Monday, April 15, 2024

NHCS explains why Israeli song was pulled from chorus concert

The DA along with Sheriff have requested an outside investigation into allegations against New Hanover County Schools administration. (Port City Daily photo/Johanna Ferebee)
New Hanover County Schools has issued an explanation for why it pulled an Israeli song from its All County Chorus concert. (Port City Daily/file photo)

NEW HANOVER COUNTY — A recent student chorus concert has become another hotbed for controversy over the Israeli-Palestinian conflict.

READ MORE: School board candidate’s dropout related to pro-Palestine post, Democratic infighting

The New Hanover County All County Chorus concert, where students from all of the county’s schools gather to perform, took place Feb. 17. Missing from the elementary school program was the song “BaShana HaBa’a” a 1970 Israeli song lamenting the death of an Israeli soldier. 

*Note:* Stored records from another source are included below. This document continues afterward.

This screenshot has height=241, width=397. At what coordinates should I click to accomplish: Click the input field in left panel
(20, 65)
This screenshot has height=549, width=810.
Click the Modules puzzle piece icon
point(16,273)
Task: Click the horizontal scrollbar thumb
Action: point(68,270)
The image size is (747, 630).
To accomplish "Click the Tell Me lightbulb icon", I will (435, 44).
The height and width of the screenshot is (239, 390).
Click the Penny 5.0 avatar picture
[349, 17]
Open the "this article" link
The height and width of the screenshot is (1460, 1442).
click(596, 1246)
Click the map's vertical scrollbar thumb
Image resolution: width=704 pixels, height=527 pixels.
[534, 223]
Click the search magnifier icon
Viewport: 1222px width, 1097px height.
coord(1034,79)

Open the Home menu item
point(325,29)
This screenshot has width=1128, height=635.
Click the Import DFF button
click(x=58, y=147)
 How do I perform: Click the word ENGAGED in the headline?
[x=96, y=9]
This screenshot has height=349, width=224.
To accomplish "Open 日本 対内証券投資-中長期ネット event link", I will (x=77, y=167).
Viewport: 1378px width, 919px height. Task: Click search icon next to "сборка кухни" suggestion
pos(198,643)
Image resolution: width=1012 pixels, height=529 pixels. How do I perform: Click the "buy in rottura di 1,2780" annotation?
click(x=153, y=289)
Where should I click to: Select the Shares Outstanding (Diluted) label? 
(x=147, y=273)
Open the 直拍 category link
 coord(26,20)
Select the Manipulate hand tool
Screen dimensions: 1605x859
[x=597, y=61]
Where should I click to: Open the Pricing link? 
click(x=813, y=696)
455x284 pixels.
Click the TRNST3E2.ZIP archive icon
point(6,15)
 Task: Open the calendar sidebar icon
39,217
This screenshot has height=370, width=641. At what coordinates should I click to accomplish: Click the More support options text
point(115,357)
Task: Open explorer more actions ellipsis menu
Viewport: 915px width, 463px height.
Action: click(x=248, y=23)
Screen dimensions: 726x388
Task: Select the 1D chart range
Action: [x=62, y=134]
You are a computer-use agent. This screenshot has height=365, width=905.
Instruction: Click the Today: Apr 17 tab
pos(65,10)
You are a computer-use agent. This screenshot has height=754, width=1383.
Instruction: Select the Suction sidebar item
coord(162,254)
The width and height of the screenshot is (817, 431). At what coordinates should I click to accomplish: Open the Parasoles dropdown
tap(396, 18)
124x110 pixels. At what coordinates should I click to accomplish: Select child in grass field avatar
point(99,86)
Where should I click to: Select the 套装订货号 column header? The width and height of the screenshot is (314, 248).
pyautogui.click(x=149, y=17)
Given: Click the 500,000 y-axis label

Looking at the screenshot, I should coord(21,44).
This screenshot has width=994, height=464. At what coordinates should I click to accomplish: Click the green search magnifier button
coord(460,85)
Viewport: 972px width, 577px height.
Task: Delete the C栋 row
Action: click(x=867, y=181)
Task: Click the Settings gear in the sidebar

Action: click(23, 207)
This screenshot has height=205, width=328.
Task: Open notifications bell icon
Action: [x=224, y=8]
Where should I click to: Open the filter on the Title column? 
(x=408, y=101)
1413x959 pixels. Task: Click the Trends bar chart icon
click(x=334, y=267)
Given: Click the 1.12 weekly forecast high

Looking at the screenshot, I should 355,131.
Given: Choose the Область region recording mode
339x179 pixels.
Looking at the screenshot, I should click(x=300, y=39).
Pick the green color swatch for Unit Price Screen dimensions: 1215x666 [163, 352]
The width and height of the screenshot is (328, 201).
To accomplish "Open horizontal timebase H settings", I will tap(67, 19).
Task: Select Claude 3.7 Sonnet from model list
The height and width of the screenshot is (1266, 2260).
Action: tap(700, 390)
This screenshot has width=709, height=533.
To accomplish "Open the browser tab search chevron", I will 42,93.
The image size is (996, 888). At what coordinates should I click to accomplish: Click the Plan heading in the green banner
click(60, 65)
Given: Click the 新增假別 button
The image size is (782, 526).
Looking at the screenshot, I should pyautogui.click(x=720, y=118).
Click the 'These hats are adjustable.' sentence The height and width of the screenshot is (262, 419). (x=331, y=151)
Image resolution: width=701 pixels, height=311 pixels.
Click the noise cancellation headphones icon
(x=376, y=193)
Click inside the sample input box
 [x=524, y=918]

Port City Daily learned participants from each elementary school were given six songs to prepare for the concert, according to a source who wished to remain anonymous. This person said at the end of January, teachers and participants were notified that “BaShana HaBa’a” was to be removed from the program without explanation. 

Thereafter, at the Feb. 20 NHCS policy committee meeting, school board member Pat Bradford said she had been notified of the situation. She used the incident as a precursor to an attempt to amend policy to limit displayed material to the content about the U.S., North Carolina, New Hanover County, school name, mascot, and the improved curriculum. Board member Stephanie Kraybill said the song removal would not fall under the purview of that policy. 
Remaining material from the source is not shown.